EXERCISE DIRECTIONS: Whenever a picture appears in the listing below, leave it out, and copy exactly the lines from the one containing "Viewport: 207px width, 112px" through the end.

*****

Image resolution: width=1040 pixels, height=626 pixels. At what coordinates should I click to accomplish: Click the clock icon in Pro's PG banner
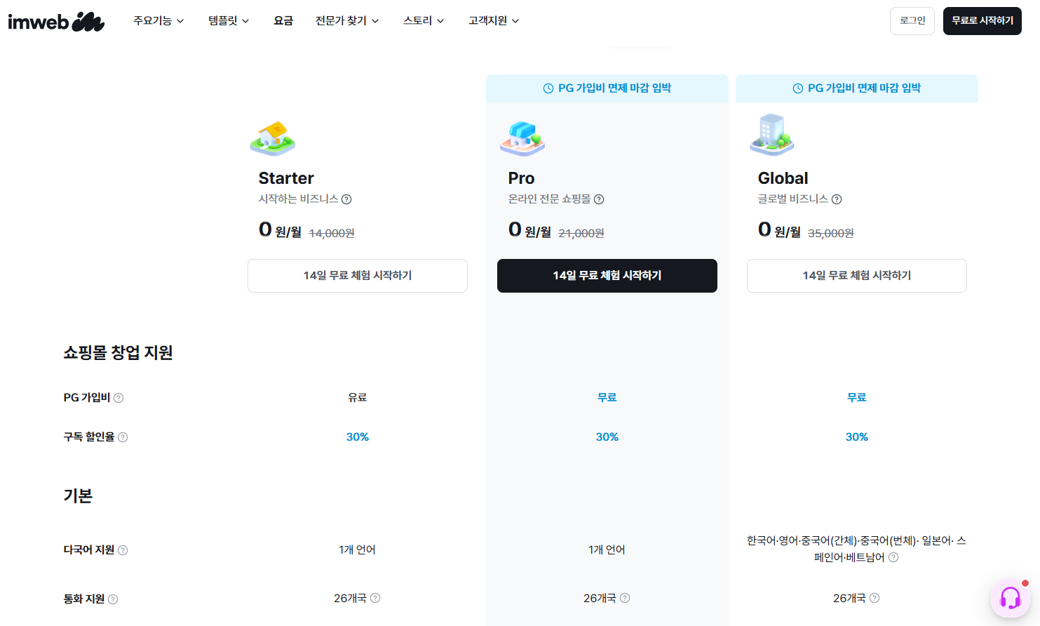[547, 88]
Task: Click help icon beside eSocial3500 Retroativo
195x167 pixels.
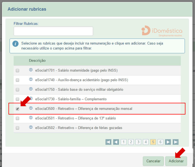Action: [31, 108]
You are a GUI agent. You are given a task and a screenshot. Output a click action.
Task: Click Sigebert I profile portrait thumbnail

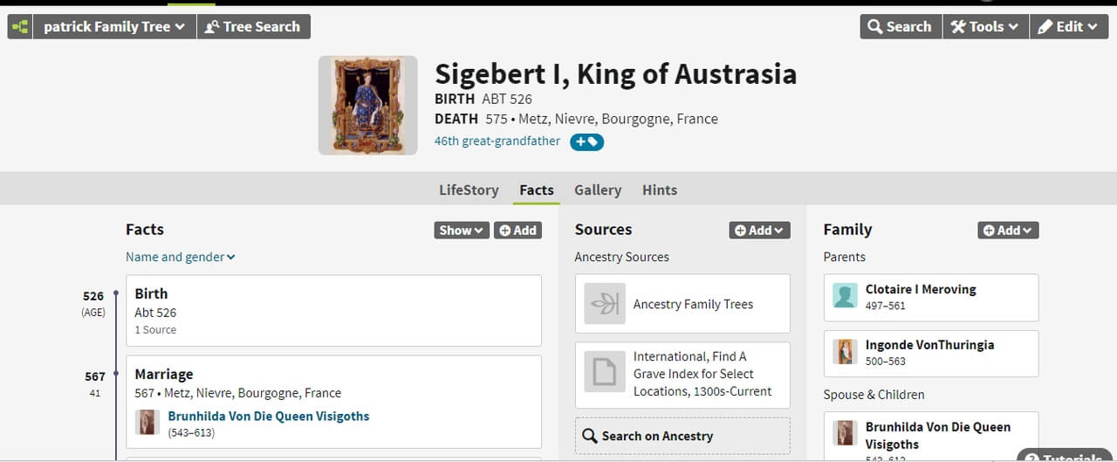click(x=367, y=106)
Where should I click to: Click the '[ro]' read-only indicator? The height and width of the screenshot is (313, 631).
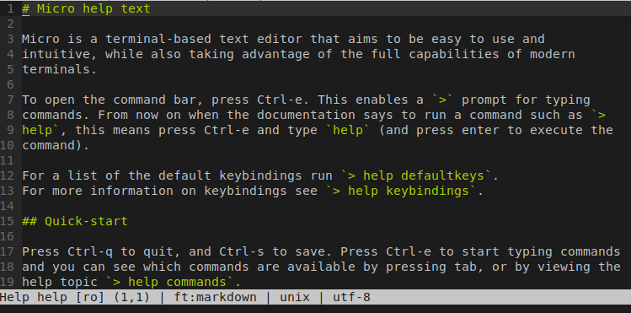[90, 298]
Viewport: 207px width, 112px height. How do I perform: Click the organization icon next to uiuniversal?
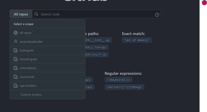(16, 77)
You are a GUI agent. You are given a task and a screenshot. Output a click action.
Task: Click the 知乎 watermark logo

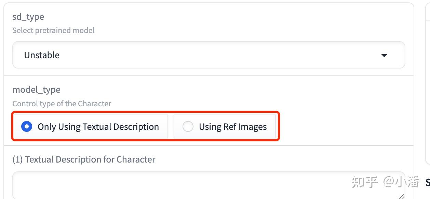[x=365, y=182]
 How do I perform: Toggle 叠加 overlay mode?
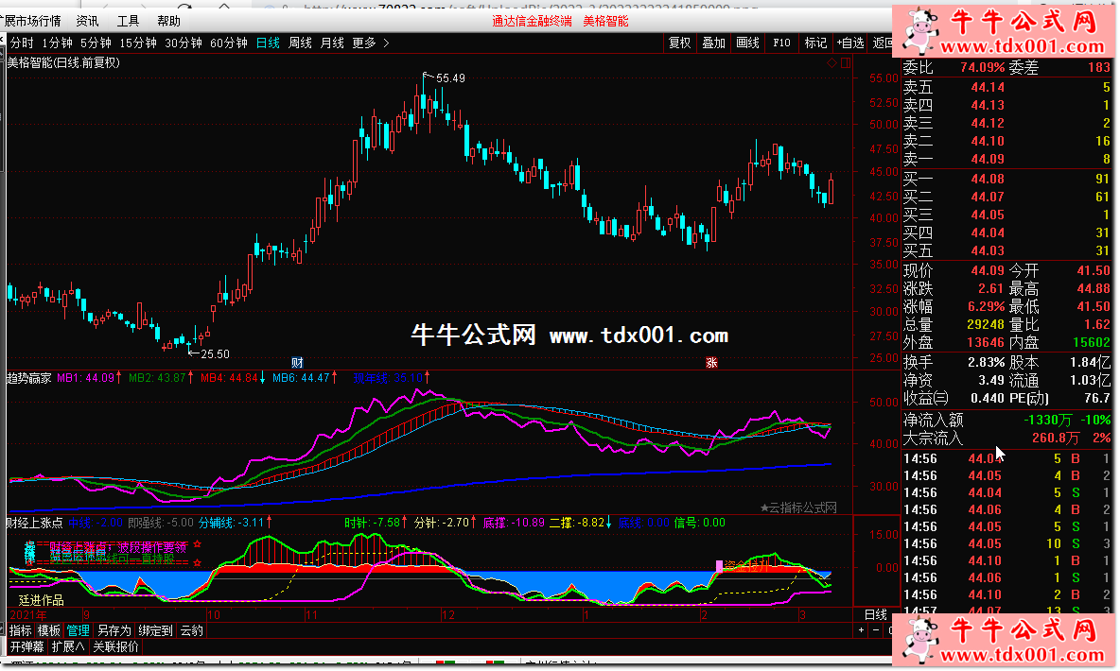pyautogui.click(x=713, y=43)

*****

EXPECTED OUTPUT:
Viewport: 207px width, 112px height. How do I perform: Click the organization icon next to uiuniversal?
(16, 77)
You are a GUI agent. You are given a task and a screenshot. Output a click action.
Task: Click the 知乎 watermark logo

[x=365, y=182]
 How do I perform: Toggle 叠加 overlay mode?
pyautogui.click(x=713, y=43)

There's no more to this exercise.